A chuva que caiu com mais força na região metropolitana do Recife teve uma “rebarba” por aqui. Choveu fino ou garoou em algumas áreas do Pajeú. Mas nada que atrapalhasse a festa de quem quis brincar o São João de forma mais tradicional.

Por que no Nordeste a tradição é tão forte ? Pela forte religiosidade popular dessa região. Antes dos festejos ganharem esse contorno, já havia o culto aos santos. O que ocorreu de novo? Vieram da Europa pra cá influências das festas juninas de lá. Influências essas que se fortalecem no século XVIII.

“A Europa colonizadora trouxe pra cá o catolicismo oficial, romanizado. Mas no século XVIII chegam outras influências, inclusive festivas. Chegaram e ganharam a nossa cara”, contextualiza Janio de Castro. Acontece que essas influências chegaram  em várias partes do Brasil. Só que no Nordeste encontraram uma forte religiosidade popular.

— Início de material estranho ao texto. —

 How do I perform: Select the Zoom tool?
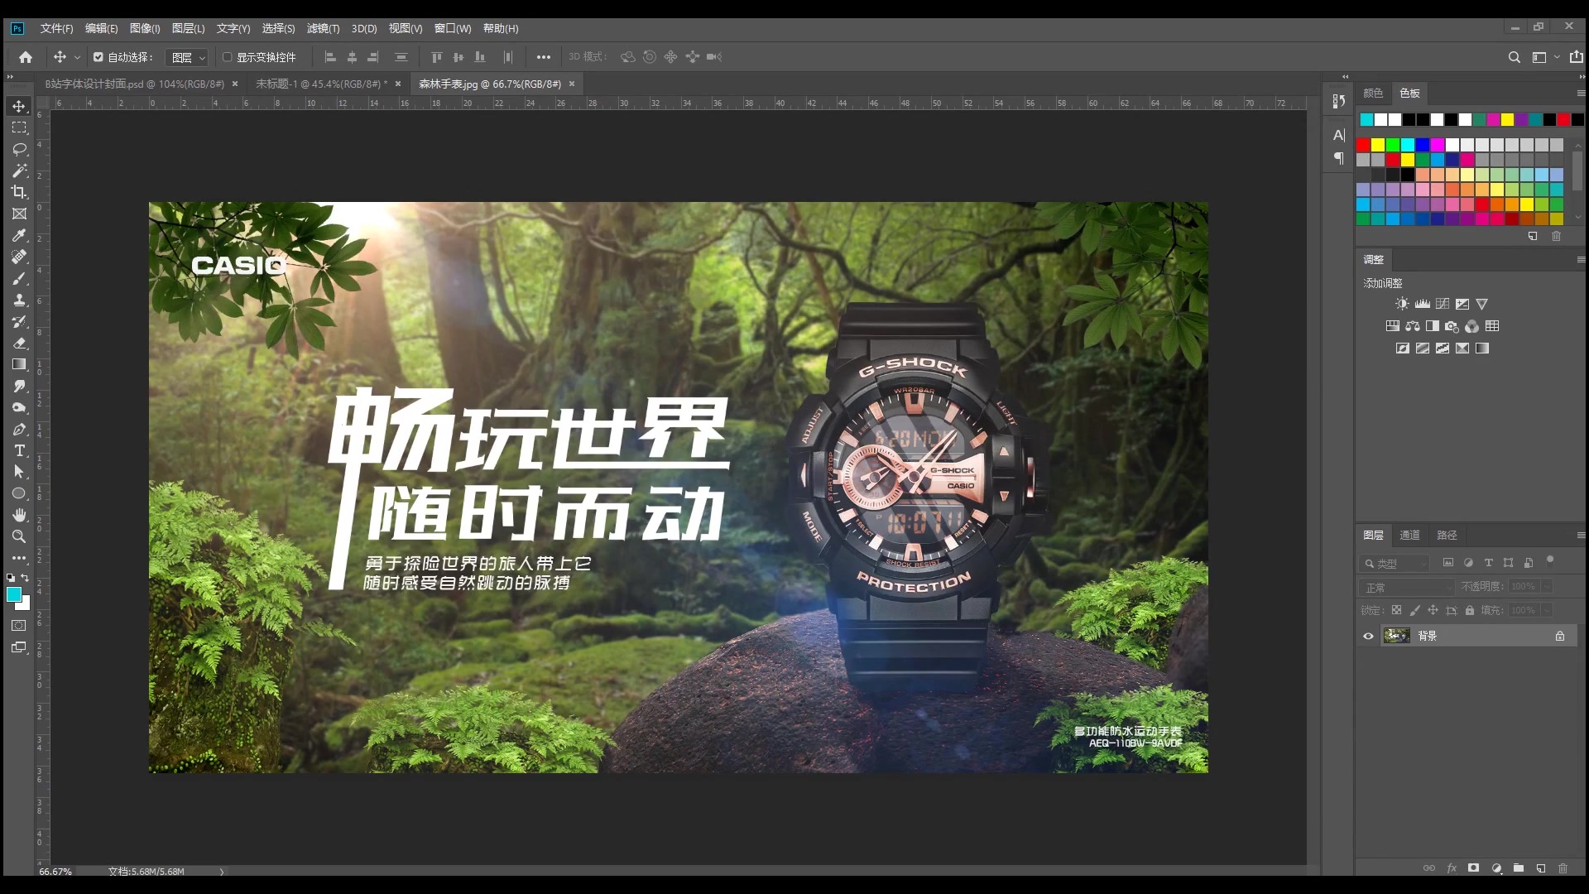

“Estou dizendo que é fraca em outras regiões? Não. Mas nada se compara ao que se tem aqui. Aqui temos o fenômeno das grandes romarias. O catolicismo popular é muito forte aqui. E os santos do ciclo junino são muuuuuito populares. Tem gente que comemora São João no Centro-Oeste ou em Minas? Tem. Mas nada igual a isso aqui. Tanto na dimensão sagrada quanto profana. Mesmo na dimensão religiosa, não tem a mesma  dimensão”.